● PROBLEM: Write out, word for word, the part of the blog post about spending habits starting at "ME:  I wondered" and ending at "Where’d you go?".

● DOCUMENT PASSAGE:
Disclaimer: this is not about to become a financial advice blog—I’m in no position to be anything other than a cautionary tale—but we are going to talk in abstractly frank terms about money; if that is a thing that bothers you (even when it’s presented in my trademark what the unholy fuck is wrong with me go ahead and laugh manner) just… I don’t know, skim for whatever gifs and images follow?  Maybe post them on facebook with a unique quip like “ded” or “mood” and ignore the words altogether.  I promise not to get my feelings hurt.

Text: "current mood: a little melon collie" Image: a dog (border collie mix?) with watermelon rind helmet

First one’s free.

 

 

I don’t want to open with the aforementioned scare (because I tried it that way and I rambled on for far too long—I’ve just cut 800 words of absolute nonsense; we’re not going back) so let’s talk instead of my recent dinner with a friend, since it illustrates much of the theme and will prepare you.

 

 

ME:  Sorry I’m late… I was actually early but I’ve always wanted to check out that little shop over there… and once I got in I had to touch everything.  You know, to keep myself from actually buying anything.
FRIEND:  (hisses) You didn’t tell me this was a fancy restaurant!  (fidgets with cardigan)
ME:  (looks around at dark wood and attentive staff)  I like the food.
FRIEND:  For these prices—
ME:  It’s not that much more than… well, a place where I’d maybe point out things you shouldn’t order.  Besides, it’s my treat so what do you care?
FRIEND:  (rolls eyes)  I’m not letting you pay for me in a place like this.
ME:  (waggles eyebrows)  Why, am I not getting lucky?
FRIEND:  (perusing menu)  We’ll see.  The haircut’s working for you.
ME:  I wondered when you’d say something.  (preens)  I’m pretty happy with it, finally.
FRIEND:  Why’d you cut it all off?  I mean, it’s cute—
ME:  I got sick of fighting with them about doing what I want.  The last time the argument was whether or not she’d keep the layers in.
FRIEND:  Uhhh…
ME:  Right?  I’m paying you, cut where I say!  But she was all, if you’re just gonna put it in a ponytail you don’t need layers.
FRIEND:  But you only put it up when it’s—
ME:  When it looks like ass and needs a trim, right?  Whatever, the new place got it right away and I’m happy.
FRIEND:  Where’d you go?
ME:  (cheap salon), because I’m cheap.
FRIEND:  (gapes)
ME:  I know, I kno—
FRIEND:  Girl, did you just tell me that you’re too cheap for a real salon but you’ll shell out for a place like this?
ME:  It’s not that fan—
FRIEND:  Seriously?
ME:  … yeah, I think I’m weird about where I will and won’t spend.
FRIEND:  (shakes head, considers ravioli)

closeup of spinach ravioli, plated

Which, by the way, was amazing.

 

This exchange got me thinking about my financial hang-ups: sure, we all have things we’re weirdly opposed to spending money on, but I’ll lecture Offspring to “buy nice or buy twice” and there I sat, defending three trips to a shitty salon while I fought to get a simple trim before settling on a fourth (still cheap AF) haircut.  Sure, the cost of those four visits were maybe not quite as much as my last foray into a posh salon but add in gas, tips (Husband had his wallet out and was face-to-face with an employee before I could signal him)[1] and the weeks of aggravation in between and I was no better off.

Data on locating visible targets
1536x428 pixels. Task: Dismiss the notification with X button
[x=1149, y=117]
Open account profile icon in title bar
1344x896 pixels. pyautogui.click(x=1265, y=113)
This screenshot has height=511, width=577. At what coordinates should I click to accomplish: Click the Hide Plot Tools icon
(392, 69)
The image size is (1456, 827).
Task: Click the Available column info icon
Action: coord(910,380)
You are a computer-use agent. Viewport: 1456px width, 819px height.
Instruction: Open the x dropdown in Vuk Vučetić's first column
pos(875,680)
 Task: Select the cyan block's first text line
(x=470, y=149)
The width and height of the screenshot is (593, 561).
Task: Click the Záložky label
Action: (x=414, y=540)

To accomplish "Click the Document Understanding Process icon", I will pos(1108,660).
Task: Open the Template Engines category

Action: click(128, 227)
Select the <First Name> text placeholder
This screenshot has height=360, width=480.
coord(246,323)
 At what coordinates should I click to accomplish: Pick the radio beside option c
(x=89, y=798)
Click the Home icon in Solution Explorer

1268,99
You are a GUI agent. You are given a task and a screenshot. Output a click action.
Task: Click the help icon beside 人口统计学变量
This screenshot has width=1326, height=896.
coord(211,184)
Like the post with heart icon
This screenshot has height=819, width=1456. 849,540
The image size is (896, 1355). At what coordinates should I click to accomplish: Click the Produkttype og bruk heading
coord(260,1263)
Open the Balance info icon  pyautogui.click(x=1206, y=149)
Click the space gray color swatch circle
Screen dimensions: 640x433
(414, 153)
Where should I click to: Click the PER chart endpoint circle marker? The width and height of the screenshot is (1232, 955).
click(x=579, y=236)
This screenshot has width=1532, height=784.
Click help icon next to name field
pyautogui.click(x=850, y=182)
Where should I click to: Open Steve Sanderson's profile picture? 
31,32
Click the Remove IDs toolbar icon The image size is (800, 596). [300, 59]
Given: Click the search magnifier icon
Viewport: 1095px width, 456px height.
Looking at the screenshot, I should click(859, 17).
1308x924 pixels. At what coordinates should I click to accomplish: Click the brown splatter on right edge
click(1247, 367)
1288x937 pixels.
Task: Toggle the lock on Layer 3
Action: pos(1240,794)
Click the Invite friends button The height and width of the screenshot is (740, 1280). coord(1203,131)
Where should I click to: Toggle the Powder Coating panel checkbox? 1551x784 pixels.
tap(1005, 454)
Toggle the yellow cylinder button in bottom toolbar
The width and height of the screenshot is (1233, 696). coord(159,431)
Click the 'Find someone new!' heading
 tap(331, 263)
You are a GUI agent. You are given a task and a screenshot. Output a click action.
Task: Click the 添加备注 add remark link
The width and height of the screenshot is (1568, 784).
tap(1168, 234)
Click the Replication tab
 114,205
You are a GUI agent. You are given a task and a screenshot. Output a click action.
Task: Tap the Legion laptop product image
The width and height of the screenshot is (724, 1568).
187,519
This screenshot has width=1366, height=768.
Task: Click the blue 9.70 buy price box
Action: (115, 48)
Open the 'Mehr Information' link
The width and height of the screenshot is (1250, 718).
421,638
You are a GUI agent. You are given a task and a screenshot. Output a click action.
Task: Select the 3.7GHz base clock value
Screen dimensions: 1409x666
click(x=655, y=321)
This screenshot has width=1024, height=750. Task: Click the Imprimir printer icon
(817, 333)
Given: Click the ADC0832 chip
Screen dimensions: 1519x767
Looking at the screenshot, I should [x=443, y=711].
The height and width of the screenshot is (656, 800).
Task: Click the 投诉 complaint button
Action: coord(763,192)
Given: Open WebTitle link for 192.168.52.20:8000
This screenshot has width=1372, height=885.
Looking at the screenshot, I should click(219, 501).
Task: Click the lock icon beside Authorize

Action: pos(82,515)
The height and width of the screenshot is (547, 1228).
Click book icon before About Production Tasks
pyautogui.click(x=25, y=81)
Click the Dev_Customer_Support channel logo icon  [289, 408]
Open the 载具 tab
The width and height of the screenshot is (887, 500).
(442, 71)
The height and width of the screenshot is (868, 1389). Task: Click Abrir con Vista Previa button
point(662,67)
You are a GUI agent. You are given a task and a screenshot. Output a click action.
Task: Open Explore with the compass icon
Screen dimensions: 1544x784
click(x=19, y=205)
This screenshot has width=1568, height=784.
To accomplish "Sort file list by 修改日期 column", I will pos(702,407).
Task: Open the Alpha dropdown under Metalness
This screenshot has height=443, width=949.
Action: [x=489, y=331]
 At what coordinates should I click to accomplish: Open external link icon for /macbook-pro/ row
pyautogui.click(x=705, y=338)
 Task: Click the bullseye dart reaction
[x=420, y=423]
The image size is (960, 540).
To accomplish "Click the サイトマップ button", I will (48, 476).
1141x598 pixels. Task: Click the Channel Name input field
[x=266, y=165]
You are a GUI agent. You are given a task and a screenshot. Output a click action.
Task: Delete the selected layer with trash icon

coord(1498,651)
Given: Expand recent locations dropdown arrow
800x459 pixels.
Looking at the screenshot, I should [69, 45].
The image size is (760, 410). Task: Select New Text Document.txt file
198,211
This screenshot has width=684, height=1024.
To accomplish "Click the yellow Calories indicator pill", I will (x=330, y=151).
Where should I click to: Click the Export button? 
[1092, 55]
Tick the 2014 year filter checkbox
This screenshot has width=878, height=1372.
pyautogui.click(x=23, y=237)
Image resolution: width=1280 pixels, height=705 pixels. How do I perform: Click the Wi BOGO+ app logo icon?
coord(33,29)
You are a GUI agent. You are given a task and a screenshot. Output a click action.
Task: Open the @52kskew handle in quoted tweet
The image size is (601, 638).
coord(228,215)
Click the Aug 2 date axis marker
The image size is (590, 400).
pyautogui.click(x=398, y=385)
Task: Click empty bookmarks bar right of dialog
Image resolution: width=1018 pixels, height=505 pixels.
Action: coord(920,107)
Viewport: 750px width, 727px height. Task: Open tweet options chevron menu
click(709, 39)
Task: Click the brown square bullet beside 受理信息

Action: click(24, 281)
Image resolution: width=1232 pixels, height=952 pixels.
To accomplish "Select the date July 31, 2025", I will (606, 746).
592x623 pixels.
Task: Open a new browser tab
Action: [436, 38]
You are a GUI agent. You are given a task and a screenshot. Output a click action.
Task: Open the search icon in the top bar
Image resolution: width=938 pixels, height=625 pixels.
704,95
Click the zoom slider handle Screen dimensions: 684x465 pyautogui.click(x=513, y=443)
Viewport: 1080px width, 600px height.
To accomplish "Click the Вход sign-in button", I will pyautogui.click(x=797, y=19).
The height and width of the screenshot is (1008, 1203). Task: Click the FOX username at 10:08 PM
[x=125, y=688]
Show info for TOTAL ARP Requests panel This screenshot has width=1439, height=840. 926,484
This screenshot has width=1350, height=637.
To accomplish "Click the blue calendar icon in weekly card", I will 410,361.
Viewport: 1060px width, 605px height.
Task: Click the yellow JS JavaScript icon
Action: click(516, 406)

● FINAL RESULT:
ME:  I wondered when you’d say something.  (preens)  I’m pretty happy with it, finally.
FRIEND:  Why’d you cut it all off?  I mean, it’s cute—
ME:  I got sick of fighting with them about doing what I want.  The last time the argument was whether or not she’d keep the layers in.
FRIEND:  Uhhh…
ME:  Right?  I’m paying you, cut where I say!  But she was all, if you’re just gonna put it in a ponytail you don’t need layers.
FRIEND:  But you only put it up when it’s—
ME:  When it looks like ass and needs a trim, right?  Whatever, the new place got it right away and I’m happy.
FRIEND:  Where’d you go?